**Objectifs:**
A – Transcrivez le passage de l'extrait sur l'assurance chômage de "M. Pierre Dharréville. On" à "17 % en moyenne.".
B – Selon l'extrait sur l'assurance chômage, pourquoi les intermittents de l'emploi ont-ils été particulièrement touchés par la crise sanitaire ? Répondez en une à trois phrases.

**Passage cité:**

M. Pierre Dharréville. On peut à la fois agir pour une meilleure protection sociale et lutter véritablement contre la précarité. Or on ne fait ni l’un ni l’autre en rendant les chômeurs coupables de leur situation. La proposition de loi que présente notre groupe fait directement écho à la réforme de l’assurance chômage soutenue par le Gouvernement, une réforme que nous dénonçons avec vigueur tant elle va pénaliser les privés d’emploi. Avec la baisse massive des allocations qui est prévue, l’étude d’impact réalisée par l’UNEDIC montre que l’indemnisation de plus d’un million d’assurés diminuera de 17 % en moyenne.

La crise économique que nous subissons appelle au contraire une réforme progressiste de l’assurance chômage, garantissant aux privés d’emploi une continuité de leurs revenus, un meilleur taux de remplacement et une sécurisation des parcours. L’assurance chômage a toujours joué un rôle d’amortisseur social en période de crise. Telle est également l’ambition de ce texte, qui vise à rehausser les droits au chômage des intermittents de l’emploi, particulièrement touchés par la crise sanitaire puisque travaillant dans les secteurs du tourisme, de l’événementiel, de la culture ou de la restauration.

**Enregistrements de données:**
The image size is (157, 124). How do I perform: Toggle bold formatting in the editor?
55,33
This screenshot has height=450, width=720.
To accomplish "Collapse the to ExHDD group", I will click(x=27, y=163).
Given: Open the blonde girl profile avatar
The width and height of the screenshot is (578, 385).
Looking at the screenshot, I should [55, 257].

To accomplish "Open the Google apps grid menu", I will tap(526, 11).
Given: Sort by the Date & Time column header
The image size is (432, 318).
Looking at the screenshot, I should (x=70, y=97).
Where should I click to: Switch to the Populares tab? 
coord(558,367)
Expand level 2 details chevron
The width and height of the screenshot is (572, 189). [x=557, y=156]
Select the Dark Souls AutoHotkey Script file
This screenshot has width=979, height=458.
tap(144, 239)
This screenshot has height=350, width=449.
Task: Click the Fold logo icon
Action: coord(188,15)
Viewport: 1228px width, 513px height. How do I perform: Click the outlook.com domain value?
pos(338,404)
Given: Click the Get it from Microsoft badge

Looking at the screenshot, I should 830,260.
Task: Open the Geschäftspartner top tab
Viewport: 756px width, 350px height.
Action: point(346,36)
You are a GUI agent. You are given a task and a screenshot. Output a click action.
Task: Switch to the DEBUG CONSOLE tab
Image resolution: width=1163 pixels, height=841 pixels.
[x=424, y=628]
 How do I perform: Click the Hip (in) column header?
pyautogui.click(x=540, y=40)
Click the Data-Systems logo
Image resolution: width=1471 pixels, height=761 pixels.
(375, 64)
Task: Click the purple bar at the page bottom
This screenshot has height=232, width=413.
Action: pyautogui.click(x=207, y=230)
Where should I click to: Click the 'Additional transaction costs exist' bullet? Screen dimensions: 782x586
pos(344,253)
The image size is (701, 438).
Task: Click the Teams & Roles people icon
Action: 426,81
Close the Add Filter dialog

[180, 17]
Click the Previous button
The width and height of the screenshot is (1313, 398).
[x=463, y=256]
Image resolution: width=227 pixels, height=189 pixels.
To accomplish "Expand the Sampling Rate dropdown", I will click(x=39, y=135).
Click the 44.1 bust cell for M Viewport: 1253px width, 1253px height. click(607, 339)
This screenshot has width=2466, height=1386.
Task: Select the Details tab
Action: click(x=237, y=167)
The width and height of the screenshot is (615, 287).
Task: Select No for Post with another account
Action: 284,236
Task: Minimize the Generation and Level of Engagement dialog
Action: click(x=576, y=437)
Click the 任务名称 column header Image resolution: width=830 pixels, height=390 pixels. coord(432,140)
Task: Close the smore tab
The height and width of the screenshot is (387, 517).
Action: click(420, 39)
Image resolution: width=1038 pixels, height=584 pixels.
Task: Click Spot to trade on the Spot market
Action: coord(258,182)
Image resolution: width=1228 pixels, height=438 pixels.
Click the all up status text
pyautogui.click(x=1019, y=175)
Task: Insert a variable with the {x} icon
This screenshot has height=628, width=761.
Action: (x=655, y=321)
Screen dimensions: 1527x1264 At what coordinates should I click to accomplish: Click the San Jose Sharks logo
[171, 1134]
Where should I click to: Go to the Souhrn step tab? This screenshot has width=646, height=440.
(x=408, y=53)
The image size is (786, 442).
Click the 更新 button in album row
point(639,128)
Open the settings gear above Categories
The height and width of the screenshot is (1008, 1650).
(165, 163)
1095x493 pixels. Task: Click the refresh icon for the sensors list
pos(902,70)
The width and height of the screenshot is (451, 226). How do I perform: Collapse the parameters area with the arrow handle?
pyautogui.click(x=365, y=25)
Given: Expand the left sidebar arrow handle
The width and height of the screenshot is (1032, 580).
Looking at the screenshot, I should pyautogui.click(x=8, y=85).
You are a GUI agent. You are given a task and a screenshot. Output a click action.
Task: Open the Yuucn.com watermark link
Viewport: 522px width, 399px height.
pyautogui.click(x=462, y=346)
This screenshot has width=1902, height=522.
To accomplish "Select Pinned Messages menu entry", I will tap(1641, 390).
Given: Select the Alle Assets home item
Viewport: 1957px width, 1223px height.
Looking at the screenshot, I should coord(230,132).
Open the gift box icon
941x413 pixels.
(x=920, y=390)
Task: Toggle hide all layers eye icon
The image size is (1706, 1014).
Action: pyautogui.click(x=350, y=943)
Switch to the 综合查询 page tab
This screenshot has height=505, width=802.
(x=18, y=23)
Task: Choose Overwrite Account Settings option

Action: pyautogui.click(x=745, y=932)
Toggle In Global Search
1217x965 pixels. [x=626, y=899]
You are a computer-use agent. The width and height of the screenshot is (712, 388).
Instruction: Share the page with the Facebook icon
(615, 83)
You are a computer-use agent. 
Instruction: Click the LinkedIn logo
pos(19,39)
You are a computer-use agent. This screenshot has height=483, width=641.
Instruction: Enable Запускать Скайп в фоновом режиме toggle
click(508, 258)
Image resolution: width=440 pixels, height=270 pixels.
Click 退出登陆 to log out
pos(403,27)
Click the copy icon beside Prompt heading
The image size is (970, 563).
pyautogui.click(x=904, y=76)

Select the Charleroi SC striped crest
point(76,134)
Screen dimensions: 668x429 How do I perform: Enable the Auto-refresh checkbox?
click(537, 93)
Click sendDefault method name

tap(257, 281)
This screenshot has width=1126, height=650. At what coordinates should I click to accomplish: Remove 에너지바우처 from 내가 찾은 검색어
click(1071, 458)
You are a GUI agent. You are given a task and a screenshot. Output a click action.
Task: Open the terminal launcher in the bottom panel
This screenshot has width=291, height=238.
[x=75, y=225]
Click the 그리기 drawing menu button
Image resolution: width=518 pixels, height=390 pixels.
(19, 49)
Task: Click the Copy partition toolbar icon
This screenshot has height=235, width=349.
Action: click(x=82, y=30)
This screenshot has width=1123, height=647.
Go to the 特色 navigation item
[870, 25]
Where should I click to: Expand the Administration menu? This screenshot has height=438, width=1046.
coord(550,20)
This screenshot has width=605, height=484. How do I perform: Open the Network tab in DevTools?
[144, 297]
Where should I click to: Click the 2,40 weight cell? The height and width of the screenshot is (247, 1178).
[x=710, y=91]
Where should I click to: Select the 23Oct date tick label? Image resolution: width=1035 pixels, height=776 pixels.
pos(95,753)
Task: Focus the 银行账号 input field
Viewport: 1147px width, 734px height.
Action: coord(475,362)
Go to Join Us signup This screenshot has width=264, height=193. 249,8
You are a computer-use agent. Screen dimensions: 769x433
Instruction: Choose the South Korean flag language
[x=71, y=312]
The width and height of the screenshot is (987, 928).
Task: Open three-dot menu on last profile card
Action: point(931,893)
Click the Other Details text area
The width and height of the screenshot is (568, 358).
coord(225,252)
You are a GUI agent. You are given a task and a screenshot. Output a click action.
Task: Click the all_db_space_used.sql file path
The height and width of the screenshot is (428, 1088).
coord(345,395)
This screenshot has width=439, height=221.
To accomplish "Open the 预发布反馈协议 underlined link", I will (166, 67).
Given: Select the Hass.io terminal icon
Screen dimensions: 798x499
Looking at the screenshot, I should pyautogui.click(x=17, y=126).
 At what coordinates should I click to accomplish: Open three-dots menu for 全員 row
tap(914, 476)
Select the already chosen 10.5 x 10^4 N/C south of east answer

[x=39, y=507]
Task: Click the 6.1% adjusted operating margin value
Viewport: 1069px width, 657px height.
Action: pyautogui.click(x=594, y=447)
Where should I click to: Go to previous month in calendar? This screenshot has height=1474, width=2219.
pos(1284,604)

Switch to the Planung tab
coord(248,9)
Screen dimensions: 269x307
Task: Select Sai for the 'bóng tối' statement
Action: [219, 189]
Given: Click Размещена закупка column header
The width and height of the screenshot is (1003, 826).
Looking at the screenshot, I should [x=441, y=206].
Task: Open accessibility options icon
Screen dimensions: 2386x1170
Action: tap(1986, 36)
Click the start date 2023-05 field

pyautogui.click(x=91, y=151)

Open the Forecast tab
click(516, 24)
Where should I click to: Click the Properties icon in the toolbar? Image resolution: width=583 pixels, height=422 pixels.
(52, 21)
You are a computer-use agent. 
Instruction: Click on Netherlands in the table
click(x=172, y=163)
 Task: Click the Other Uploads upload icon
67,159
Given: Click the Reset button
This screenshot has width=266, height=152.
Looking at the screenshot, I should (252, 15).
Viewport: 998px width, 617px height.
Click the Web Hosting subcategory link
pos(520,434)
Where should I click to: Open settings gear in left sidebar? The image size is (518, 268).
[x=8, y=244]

**Réponses de l'exercice:**
A –
M. Pierre Dharréville. On peut à la fois agir pour une meilleure protection sociale et lutter véritablement contre la précarité. Or on ne fait ni l’un ni l’autre en rendant les chômeurs coupables de leur situation. La proposition de loi que présente notre groupe fait directement écho à la réforme de l’assurance chômage soutenue par le Gouvernement, une réforme que nous dénonçons avec vigueur tant elle va pénaliser les privés d’emploi. Avec la baisse massive des allocations qui est prévue, l’étude d’impact réalisée par l’UNEDIC montre que l’indemnisation de plus d’un million d’assurés diminuera de 17 % en moyenne.

B – Les intermittents de l'emploi ont été particulièrement touchés par la crise sanitaire parce qu'ils travaillent dans les secteurs du tourisme, de l'événementiel, de la culture ou de la restauration.